**Extract**
----------

Penalties for Platforms
- Platforms evaluate content under the threat of crippling fines with every incentive to censor and none to uphold free speech. They face little to no punishment for unjustly banning content and enormous penalties if they refuse to censor.
- If a platform refuses to remove or restrict access to “illegal content” after it has been flagged—especially by a “trusted flagger” or regulatory authority—the platform may face serious repercussions.
- The Digital Service Coordinators have broad powers to investigate platforms, issue orders, impose fines, and escalate cases to the European Commission. When dealing with very large platforms, the Commission can override the Coordinators at any time, giving it direct control over censorship enforcement. For these platforms, the Commission has the same powers as the Coordinators but lacks the requirement of “independence” to which the Coordinators are subject. (Article 50(2)).
- The Commission or national regulators can impose fines of up to 6% of the platform’s global annual turnover for non-compliance, amounting to billions. If non-compliance persists, platforms may face periodic penalty payments. Finally, it can restrict access to the platform within the EU or suspend operations.
Enhanced Enforcement
- The planned “European Democracy Shield” will strengthen the DSA and impose even stricter regulations on online speech. Its stated aim is to protect the EU from foreign information manipulation and interference, particularly in the digital realm, focusing on the integrity of elections and political processes. Together with the DSA, it can be weaponized to target peaceful expression, further empowering unelected bureaucrats to censor.
- The DSA grants emergency powers that allow the European Commission to demand additional censorship measures from online platforms during times of crisis, without sufficiently precise definitions or limitations.
- Crisis is defined as “where extraordinary circumstances lead to a serious threat to public security or public health in the Union or in significant parts of it” (Article 36(2)); “Such crises could result from armed conflicts or acts of terrorism, including emerging conflicts or acts of terrorism, natural disasters such as earthquakes and hurricanes, as well as from pandemics and other serious cross-border threats to public health” (para 91).

----------

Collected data

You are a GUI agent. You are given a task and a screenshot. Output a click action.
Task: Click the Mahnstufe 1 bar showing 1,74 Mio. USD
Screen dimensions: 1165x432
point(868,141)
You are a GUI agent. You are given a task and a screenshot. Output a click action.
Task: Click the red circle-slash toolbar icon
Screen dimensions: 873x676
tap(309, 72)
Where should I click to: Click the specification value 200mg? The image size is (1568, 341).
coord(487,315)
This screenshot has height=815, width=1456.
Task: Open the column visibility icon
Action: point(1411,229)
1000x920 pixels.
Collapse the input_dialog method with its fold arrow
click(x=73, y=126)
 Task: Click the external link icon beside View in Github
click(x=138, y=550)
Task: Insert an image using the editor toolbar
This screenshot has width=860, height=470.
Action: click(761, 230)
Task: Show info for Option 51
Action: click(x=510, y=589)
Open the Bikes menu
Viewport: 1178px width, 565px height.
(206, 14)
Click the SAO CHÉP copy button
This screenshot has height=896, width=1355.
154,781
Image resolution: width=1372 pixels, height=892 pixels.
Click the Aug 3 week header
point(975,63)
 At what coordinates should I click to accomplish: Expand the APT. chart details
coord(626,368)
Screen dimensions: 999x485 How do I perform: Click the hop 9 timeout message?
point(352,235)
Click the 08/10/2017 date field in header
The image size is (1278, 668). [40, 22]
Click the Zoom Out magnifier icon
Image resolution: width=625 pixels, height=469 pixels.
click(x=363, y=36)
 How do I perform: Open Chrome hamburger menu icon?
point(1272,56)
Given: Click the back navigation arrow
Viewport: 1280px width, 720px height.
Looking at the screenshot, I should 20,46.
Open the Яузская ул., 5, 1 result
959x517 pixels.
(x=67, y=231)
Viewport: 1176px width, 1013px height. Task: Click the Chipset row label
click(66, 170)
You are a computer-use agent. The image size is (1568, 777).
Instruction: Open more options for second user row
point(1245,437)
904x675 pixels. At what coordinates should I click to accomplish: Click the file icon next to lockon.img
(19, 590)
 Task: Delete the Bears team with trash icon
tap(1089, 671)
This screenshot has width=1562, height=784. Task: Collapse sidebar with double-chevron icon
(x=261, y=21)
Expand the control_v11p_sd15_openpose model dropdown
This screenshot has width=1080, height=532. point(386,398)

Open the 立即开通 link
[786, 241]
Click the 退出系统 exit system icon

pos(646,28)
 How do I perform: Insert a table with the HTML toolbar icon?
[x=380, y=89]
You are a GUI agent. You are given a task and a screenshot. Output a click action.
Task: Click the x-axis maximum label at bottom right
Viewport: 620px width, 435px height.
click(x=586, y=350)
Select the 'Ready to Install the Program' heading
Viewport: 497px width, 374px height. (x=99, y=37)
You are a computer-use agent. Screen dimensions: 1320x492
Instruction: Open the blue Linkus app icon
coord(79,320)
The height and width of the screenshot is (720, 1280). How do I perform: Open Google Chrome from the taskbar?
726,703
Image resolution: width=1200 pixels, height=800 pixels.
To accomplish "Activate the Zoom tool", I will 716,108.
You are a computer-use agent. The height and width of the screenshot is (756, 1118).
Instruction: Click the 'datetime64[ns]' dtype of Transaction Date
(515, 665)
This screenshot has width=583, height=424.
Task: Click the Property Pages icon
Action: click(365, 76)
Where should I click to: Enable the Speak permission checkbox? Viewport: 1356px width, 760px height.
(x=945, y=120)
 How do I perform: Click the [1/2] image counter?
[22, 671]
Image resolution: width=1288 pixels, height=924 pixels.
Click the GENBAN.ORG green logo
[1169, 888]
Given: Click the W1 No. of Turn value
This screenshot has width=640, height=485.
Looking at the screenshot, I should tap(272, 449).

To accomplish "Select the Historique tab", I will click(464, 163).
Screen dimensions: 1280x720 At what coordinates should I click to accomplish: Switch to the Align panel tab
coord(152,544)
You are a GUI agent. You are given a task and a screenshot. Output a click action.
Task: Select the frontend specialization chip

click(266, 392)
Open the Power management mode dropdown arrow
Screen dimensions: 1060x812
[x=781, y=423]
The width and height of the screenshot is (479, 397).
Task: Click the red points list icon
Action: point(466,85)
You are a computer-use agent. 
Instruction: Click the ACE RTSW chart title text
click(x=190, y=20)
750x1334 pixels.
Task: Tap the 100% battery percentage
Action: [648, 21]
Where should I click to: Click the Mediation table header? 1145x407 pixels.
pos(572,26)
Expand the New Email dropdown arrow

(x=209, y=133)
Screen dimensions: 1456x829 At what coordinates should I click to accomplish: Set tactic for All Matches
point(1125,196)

----------

**Requirement**
According to the DSA extract, what is the maximum fine the Commission or national regulators can impose on a platform for non-compliance? The listing is separate material and has no connection to the DSA extract.

**Your response**
Up to 6% of the platform's global annual turnover.